All of my co-workers have extraordinary powers of concentration. My wife often has to call me and remind me to come home. I think that it's 4:00 PM, it's really 8:00 PM, and I haven't noticed that almost everyone -- except my fellow engineers -- have left. I would make a very good absent-minded professor.
I have loved rocking chairs since my earliest memories, and have set my chair at work so that I can rock, but only a small fraction of an inch. I just simply feel better when I rock.I'm the most social and outgoing person among my co-workers, but it's partly because I've learned to fake extroversion. I'm actually a slight introvert and get my batteries recharged by being alone. Many of my co-workers are classic introverts and about 15% are totally unable to interact with other people. They literally live in fantasy worlds. They're considered strange even by those of us who are used to dealing with strange people.
Do I have a very mild version of Asperger's syndrome?
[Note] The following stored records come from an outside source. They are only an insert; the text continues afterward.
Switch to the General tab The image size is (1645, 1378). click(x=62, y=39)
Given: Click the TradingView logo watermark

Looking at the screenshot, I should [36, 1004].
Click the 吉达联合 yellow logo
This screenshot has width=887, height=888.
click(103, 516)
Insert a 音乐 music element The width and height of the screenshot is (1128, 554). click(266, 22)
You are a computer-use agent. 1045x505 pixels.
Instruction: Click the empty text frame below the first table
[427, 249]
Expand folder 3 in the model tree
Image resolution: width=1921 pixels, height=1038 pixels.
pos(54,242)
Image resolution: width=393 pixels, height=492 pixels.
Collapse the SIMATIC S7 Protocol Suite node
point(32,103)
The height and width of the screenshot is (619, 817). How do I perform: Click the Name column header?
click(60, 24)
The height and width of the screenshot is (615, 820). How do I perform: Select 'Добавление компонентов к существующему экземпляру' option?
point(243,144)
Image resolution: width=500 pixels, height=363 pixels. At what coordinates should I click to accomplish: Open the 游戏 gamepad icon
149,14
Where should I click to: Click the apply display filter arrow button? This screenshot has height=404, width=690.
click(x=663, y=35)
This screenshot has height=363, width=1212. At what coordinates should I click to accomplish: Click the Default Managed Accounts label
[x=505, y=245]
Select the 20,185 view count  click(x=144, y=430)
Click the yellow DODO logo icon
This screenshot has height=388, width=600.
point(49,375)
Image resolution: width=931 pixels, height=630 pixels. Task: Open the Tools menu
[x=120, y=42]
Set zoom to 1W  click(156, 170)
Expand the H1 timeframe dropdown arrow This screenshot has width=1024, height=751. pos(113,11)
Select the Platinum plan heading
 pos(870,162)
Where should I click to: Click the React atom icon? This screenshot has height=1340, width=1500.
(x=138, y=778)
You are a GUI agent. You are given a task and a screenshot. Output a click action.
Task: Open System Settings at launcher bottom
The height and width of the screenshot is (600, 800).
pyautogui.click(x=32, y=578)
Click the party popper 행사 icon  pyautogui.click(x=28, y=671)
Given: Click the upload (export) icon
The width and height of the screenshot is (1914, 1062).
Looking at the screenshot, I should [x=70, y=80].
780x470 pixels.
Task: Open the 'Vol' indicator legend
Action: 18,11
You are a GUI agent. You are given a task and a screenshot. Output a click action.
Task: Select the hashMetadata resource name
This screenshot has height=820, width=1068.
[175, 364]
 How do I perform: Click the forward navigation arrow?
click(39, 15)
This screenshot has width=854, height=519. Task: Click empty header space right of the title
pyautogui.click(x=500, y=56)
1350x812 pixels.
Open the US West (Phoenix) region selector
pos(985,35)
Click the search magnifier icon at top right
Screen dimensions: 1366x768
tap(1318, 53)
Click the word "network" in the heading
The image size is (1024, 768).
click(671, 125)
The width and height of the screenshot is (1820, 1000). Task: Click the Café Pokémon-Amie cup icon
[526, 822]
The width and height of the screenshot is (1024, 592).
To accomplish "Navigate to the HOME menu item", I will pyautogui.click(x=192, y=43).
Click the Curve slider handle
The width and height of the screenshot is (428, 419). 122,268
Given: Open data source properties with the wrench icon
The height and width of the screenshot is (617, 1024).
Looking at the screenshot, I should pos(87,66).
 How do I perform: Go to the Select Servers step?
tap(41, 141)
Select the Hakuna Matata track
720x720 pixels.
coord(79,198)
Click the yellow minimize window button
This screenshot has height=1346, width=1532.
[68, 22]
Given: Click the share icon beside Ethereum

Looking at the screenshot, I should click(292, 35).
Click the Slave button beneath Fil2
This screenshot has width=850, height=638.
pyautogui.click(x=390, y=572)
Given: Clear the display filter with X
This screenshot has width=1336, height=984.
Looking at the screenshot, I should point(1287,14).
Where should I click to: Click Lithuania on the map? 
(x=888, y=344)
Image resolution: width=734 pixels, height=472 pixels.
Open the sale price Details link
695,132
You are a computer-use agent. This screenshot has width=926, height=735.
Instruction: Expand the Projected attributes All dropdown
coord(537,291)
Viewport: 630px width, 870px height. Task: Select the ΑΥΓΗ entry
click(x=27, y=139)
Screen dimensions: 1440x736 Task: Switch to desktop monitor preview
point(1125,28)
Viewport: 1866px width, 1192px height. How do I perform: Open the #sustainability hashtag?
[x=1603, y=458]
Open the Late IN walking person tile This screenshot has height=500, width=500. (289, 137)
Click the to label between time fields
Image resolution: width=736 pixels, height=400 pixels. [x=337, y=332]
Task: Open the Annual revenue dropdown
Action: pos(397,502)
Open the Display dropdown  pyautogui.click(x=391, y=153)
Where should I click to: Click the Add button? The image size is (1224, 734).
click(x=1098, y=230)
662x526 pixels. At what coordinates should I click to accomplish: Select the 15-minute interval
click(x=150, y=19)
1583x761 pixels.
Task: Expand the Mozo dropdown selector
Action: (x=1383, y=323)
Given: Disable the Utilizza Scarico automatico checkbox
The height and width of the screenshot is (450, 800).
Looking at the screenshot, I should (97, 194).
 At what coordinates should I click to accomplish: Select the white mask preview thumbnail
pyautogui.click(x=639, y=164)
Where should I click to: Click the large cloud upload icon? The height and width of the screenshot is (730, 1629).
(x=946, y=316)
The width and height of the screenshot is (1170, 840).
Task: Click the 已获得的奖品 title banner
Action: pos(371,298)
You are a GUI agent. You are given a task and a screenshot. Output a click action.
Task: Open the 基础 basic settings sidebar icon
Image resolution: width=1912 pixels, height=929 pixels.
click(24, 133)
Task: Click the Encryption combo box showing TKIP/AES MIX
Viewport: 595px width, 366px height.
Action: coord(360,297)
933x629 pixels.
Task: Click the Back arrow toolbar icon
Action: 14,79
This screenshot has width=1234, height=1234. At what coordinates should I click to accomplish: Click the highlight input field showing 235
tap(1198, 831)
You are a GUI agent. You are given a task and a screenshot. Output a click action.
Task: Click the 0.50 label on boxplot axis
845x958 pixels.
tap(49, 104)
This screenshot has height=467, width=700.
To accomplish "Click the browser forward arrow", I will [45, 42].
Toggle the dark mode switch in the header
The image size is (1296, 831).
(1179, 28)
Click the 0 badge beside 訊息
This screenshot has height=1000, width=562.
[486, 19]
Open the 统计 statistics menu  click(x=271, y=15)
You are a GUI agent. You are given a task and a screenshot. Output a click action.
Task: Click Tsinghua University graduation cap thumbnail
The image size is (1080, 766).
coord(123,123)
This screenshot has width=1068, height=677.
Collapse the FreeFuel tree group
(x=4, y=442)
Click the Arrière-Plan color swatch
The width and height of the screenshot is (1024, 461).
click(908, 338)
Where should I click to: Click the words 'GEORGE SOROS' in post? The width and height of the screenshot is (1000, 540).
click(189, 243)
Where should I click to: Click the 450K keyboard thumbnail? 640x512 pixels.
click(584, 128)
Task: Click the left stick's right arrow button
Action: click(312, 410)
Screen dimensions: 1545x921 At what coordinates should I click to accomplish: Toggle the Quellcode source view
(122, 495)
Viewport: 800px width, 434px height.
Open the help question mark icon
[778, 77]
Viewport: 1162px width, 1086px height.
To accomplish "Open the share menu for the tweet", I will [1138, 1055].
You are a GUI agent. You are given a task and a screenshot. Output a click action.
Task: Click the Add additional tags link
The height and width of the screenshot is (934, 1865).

I don't know, and it really doesn't matter because my life is quite happy and normal. This quote from Wired magazine caught my attention though:
It's a familiar joke in the industry that many of the hardcore programmers in IT strongholds like Intel, Adobe, and Silicon Graphics - coming to work early, leaving late, sucking down Big Gulps in their cubicles while they code for hours - are residing somewhere in Asperger's domain. Kathryn Stewart, director of the Orion Academy, a high school for high-functioning kids in Moraga, California, calls Asperger's syndrome "the engineers' disorder." Bill Gates is regularly diagnosed in the press: His single-minded focus on technical minutiae, rocking motions, and flat tone of voice are all suggestive of an adult with some trace of the disorder. Dov's father told me that his friends in the Valley say many of their coworkers "could be diagnosed with ODD - they're odd." In Microserfs, novelist Douglas Coupland observes, "I think all tech people are slightly autistic."
Just some random thoughts:
Genetics seems to be increasingly implicated. I wonder how much epigenetics could be involved.
PubMed has 25366 citations on breast feeding, breast feeding and autism has 8 citations and breast feeding and autistic spectrum disorder got 12 citations.
Besides the noted benefits of breast feeding, could there be an another argument to bring back wet nurses?